<<<<

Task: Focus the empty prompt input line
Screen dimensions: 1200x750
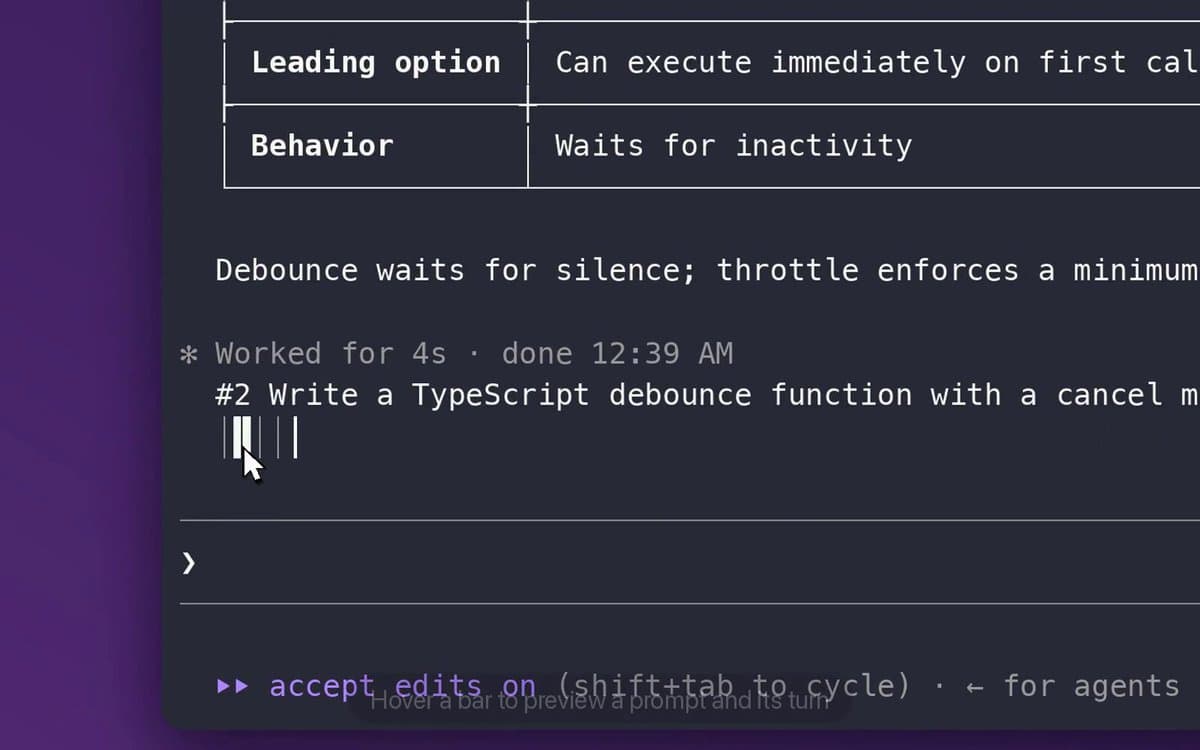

>>>>
<<<<

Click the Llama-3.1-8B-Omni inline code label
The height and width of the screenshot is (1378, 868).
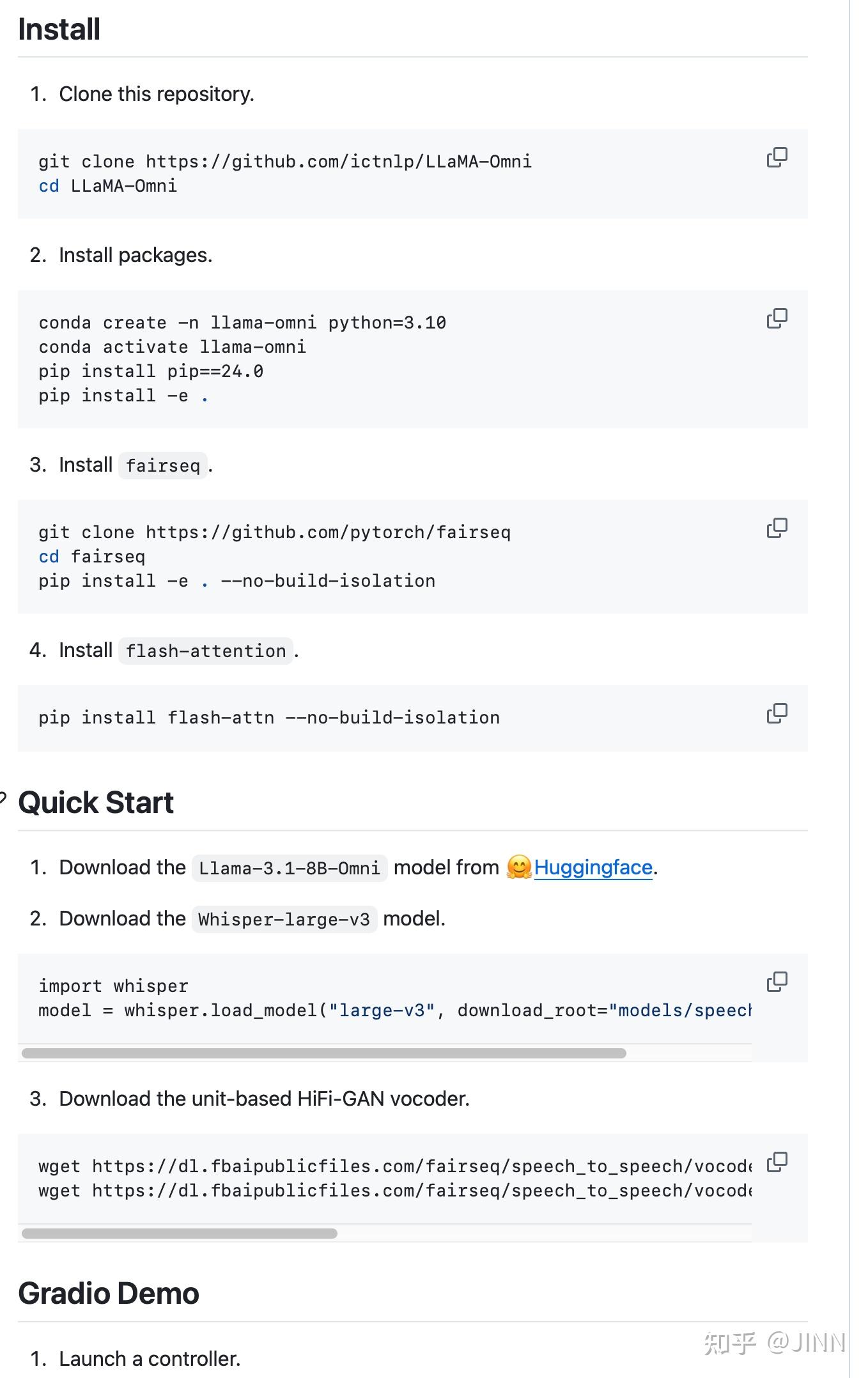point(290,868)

>>>>
<<<<

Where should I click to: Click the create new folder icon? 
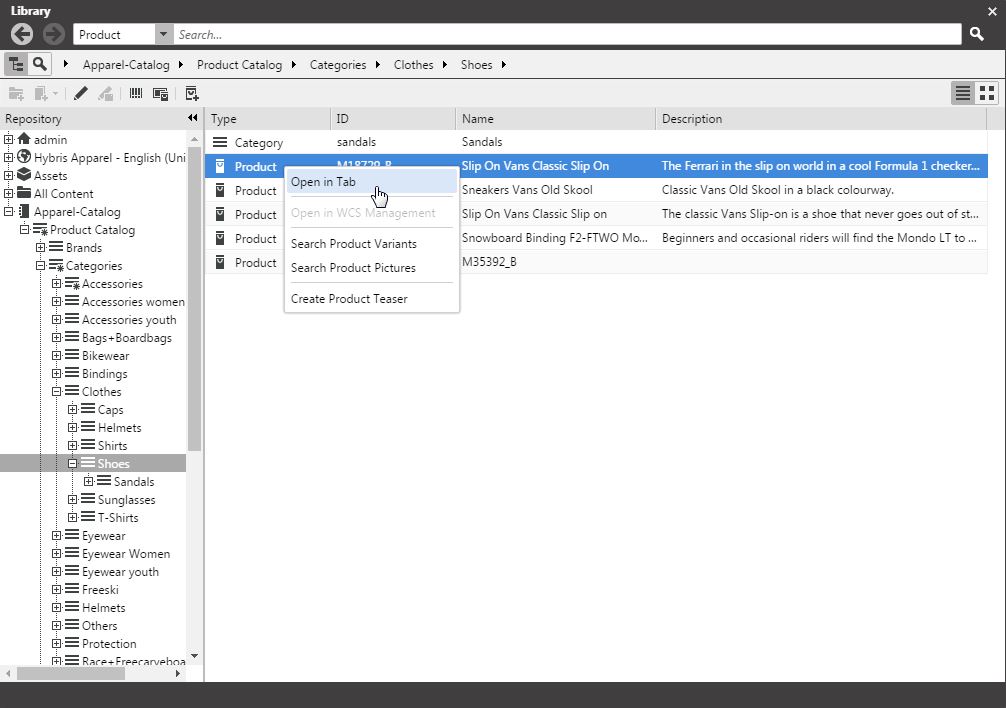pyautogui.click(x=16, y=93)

>>>>

• **WHAT YOU WILL DO**:
From the entries above, write out only the lines starting at the line that holds "Task: Focus the empty prompt input line" and ending at the line that holds "Screen dimensions: 1200x750", keeping both and matching them exactly.

• **RESULT OF THE EXERCISE**:
Task: Focus the empty prompt input line
Screen dimensions: 1200x750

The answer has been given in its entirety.